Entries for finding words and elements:
BEGIN

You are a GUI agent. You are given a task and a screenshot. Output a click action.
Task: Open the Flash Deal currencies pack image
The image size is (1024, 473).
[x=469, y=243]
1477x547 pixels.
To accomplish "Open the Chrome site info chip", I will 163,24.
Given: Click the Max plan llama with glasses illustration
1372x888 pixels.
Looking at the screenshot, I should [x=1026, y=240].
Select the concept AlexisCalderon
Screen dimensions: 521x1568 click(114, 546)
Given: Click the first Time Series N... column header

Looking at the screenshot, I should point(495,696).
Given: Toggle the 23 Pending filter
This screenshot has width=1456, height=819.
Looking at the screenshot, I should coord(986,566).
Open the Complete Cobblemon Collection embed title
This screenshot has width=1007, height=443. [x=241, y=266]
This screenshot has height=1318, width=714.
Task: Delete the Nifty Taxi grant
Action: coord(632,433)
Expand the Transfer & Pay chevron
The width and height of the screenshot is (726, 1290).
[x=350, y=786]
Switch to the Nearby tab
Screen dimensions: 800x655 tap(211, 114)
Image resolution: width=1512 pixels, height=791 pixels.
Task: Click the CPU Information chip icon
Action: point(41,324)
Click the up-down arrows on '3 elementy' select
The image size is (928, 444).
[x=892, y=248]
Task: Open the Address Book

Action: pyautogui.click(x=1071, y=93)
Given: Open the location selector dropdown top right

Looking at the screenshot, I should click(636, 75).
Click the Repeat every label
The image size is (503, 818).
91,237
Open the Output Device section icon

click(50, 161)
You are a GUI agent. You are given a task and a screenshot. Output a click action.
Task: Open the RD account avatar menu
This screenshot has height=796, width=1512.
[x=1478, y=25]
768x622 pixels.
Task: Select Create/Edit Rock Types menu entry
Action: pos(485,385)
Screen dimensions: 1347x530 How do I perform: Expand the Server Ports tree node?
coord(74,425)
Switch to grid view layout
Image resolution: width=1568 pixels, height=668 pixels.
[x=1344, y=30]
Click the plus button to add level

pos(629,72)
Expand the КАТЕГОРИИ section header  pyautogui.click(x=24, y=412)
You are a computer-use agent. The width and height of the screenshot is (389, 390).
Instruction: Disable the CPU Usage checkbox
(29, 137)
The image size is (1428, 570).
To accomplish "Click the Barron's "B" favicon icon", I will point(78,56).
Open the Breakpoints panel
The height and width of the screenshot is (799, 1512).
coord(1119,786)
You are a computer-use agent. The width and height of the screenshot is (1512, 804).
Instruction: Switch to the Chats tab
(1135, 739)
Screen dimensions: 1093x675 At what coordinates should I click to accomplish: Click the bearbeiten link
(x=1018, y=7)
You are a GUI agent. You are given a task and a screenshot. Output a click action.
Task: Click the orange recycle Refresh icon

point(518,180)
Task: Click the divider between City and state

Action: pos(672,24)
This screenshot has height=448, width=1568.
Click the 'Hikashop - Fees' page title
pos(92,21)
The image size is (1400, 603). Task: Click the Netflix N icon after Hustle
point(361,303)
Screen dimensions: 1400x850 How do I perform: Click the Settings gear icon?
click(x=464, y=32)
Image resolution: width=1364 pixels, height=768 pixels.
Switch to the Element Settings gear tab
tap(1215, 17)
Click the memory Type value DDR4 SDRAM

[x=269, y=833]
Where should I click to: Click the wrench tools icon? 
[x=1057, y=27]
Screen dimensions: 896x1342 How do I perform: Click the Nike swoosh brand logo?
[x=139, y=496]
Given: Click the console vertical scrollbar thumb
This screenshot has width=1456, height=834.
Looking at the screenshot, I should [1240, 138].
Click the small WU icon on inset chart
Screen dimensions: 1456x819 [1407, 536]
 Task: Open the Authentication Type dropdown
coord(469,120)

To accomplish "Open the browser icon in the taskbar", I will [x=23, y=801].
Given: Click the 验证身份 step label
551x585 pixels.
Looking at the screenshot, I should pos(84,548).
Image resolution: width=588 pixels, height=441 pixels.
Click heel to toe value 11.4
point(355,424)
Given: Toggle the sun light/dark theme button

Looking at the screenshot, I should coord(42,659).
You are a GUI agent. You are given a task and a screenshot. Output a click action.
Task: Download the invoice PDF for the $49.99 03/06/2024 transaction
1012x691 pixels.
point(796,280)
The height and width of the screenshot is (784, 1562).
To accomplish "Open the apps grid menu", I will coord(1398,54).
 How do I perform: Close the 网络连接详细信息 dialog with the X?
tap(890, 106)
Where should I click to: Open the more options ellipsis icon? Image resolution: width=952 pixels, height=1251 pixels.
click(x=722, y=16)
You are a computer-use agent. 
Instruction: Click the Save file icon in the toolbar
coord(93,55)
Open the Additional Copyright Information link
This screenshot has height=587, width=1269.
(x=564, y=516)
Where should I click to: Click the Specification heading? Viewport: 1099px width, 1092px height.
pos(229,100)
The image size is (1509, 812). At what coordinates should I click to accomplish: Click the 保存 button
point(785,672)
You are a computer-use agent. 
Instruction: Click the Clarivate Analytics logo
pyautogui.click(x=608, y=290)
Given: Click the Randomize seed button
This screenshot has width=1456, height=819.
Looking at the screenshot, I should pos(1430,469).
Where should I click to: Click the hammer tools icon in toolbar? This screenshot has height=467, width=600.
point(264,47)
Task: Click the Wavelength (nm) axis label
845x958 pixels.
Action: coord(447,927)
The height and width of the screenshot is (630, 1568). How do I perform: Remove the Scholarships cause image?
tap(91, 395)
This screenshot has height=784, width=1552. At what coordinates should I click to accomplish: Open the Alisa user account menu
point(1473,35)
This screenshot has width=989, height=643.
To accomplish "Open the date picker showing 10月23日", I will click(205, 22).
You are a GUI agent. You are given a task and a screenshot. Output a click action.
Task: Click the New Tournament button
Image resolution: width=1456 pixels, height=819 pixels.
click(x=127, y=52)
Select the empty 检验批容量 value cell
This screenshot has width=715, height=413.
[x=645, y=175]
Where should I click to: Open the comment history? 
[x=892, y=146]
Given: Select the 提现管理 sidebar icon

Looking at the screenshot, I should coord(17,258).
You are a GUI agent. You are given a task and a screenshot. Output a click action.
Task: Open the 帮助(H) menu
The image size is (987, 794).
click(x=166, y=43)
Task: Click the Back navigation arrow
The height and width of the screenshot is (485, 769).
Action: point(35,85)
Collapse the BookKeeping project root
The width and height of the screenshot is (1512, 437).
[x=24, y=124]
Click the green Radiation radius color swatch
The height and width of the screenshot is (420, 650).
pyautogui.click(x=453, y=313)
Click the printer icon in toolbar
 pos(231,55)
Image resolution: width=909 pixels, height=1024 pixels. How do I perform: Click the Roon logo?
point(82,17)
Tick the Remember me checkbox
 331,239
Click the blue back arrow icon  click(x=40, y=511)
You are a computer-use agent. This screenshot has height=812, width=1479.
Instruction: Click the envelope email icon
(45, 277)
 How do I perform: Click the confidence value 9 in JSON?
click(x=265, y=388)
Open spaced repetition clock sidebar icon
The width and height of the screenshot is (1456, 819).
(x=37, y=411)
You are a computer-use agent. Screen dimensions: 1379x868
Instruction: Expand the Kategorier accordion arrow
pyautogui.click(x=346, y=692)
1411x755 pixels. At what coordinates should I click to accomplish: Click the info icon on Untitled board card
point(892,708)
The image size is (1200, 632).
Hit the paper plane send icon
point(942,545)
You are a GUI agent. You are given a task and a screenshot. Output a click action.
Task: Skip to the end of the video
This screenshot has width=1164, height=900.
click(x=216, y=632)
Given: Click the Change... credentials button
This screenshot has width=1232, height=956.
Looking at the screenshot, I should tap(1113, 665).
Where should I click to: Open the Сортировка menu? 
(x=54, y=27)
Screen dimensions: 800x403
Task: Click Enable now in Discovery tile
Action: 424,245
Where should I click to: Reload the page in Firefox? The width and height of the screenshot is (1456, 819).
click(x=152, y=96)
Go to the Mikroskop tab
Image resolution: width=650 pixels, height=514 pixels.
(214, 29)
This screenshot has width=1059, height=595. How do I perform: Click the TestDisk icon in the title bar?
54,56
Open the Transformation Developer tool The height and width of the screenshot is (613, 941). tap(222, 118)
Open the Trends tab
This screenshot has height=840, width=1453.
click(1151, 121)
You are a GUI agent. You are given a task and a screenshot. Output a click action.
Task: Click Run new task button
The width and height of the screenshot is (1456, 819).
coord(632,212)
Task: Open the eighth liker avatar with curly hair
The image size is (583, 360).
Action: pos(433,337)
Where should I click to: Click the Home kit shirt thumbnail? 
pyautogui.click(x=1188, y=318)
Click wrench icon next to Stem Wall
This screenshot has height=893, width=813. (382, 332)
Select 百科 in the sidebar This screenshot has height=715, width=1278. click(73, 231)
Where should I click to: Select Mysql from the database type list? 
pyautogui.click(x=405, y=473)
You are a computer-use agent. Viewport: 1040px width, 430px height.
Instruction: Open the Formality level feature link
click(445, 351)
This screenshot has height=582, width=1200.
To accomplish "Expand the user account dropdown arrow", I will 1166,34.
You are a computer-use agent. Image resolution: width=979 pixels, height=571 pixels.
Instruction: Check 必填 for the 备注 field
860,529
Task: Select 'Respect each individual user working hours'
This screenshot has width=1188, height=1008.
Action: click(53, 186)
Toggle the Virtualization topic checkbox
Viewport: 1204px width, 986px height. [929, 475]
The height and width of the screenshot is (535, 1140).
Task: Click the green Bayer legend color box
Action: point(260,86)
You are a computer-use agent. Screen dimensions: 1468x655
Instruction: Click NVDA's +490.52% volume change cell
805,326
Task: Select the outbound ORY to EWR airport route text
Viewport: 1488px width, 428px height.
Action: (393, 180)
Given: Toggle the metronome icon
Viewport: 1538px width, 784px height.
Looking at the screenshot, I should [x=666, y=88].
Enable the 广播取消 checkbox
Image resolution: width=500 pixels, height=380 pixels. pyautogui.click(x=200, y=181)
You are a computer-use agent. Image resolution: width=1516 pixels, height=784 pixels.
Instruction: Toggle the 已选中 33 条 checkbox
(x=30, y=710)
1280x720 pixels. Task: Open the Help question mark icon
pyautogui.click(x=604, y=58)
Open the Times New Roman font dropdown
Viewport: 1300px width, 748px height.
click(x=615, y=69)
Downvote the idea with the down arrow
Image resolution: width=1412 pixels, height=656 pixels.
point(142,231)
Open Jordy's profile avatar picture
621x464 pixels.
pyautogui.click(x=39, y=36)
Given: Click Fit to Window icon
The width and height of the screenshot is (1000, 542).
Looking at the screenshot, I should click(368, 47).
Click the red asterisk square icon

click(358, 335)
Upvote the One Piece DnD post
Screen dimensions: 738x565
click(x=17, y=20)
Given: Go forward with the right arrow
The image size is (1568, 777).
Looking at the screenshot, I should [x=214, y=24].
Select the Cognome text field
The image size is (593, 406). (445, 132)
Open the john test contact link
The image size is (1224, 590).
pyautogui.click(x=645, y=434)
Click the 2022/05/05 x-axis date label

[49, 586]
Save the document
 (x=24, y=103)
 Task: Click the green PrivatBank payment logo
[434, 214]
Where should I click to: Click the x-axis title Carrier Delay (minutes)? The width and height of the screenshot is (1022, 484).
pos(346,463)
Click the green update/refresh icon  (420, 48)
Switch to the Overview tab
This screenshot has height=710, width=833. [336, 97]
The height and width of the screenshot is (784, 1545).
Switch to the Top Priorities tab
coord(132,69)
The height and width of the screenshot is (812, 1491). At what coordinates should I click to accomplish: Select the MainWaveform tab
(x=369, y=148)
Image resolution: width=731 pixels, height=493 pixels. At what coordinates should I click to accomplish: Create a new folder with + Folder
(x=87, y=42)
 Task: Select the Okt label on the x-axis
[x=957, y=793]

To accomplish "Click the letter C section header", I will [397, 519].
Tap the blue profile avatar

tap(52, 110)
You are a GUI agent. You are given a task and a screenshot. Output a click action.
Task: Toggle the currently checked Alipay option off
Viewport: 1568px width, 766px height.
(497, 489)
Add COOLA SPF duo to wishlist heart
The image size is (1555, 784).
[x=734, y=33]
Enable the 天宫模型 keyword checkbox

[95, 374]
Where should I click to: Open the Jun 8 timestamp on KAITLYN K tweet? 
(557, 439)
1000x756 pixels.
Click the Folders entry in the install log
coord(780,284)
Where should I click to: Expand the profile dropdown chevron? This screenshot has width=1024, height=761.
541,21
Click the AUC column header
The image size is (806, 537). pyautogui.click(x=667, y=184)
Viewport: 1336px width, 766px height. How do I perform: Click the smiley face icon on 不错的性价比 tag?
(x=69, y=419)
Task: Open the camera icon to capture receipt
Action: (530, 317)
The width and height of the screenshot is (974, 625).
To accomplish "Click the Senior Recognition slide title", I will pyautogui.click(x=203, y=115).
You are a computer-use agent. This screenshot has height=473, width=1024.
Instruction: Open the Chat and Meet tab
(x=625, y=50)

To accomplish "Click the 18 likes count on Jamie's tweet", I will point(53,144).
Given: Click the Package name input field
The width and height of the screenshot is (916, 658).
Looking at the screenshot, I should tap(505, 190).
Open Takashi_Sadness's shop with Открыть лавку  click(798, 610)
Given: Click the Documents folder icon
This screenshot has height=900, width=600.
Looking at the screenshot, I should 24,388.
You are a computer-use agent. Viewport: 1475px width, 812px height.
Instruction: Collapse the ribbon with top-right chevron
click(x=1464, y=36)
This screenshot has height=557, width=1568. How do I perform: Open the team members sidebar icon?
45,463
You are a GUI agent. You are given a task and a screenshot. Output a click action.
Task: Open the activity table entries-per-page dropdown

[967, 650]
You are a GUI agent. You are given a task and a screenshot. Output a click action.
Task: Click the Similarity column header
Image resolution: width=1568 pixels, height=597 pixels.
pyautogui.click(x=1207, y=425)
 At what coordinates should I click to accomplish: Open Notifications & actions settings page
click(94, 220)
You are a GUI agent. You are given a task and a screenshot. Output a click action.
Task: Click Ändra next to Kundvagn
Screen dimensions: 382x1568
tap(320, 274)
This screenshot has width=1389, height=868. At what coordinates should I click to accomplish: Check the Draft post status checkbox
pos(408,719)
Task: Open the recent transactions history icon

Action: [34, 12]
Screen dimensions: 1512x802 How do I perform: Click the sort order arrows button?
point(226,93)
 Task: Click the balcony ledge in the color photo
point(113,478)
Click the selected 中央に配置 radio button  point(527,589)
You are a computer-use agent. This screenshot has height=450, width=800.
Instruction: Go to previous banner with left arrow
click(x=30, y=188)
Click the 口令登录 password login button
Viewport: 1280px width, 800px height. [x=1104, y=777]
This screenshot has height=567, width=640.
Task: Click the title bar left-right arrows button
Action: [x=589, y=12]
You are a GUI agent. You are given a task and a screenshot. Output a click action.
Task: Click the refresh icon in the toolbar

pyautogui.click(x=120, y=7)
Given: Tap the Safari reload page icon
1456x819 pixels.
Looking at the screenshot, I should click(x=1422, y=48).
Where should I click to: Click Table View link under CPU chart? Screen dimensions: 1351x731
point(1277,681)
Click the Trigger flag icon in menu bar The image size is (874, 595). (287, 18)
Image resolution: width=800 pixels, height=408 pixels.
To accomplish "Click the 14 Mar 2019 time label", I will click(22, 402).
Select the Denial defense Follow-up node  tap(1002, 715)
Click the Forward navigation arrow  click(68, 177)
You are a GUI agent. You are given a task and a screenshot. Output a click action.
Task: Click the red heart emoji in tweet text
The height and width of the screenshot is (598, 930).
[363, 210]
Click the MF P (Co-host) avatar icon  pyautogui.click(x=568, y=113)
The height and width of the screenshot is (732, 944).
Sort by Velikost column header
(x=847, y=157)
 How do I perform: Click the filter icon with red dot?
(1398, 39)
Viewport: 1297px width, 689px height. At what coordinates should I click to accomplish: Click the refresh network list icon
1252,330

END

Stated task: Please rewrite the data from its beginning through the line containing "Action: coord(632,433)", replacing "Pending" with "Completed" and changing nothing else.

Reply to the exercise:
You are a GUI agent. You are given a task and a screenshot. Output a click action.
Task: Open the Flash Deal currencies pack image
The image size is (1024, 473).
[x=469, y=243]
1477x547 pixels.
To accomplish "Open the Chrome site info chip", I will 163,24.
Given: Click the Max plan llama with glasses illustration
1372x888 pixels.
Looking at the screenshot, I should [x=1026, y=240].
Select the concept AlexisCalderon
Screen dimensions: 521x1568 click(114, 546)
Given: Click the first Time Series N... column header

Looking at the screenshot, I should point(495,696).
Given: Toggle the 23 Completed filter
This screenshot has width=1456, height=819.
Looking at the screenshot, I should coord(986,566).
Open the Complete Cobblemon Collection embed title
This screenshot has width=1007, height=443. [x=241, y=266]
This screenshot has height=1318, width=714.
Task: Delete the Nifty Taxi grant
Action: coord(632,433)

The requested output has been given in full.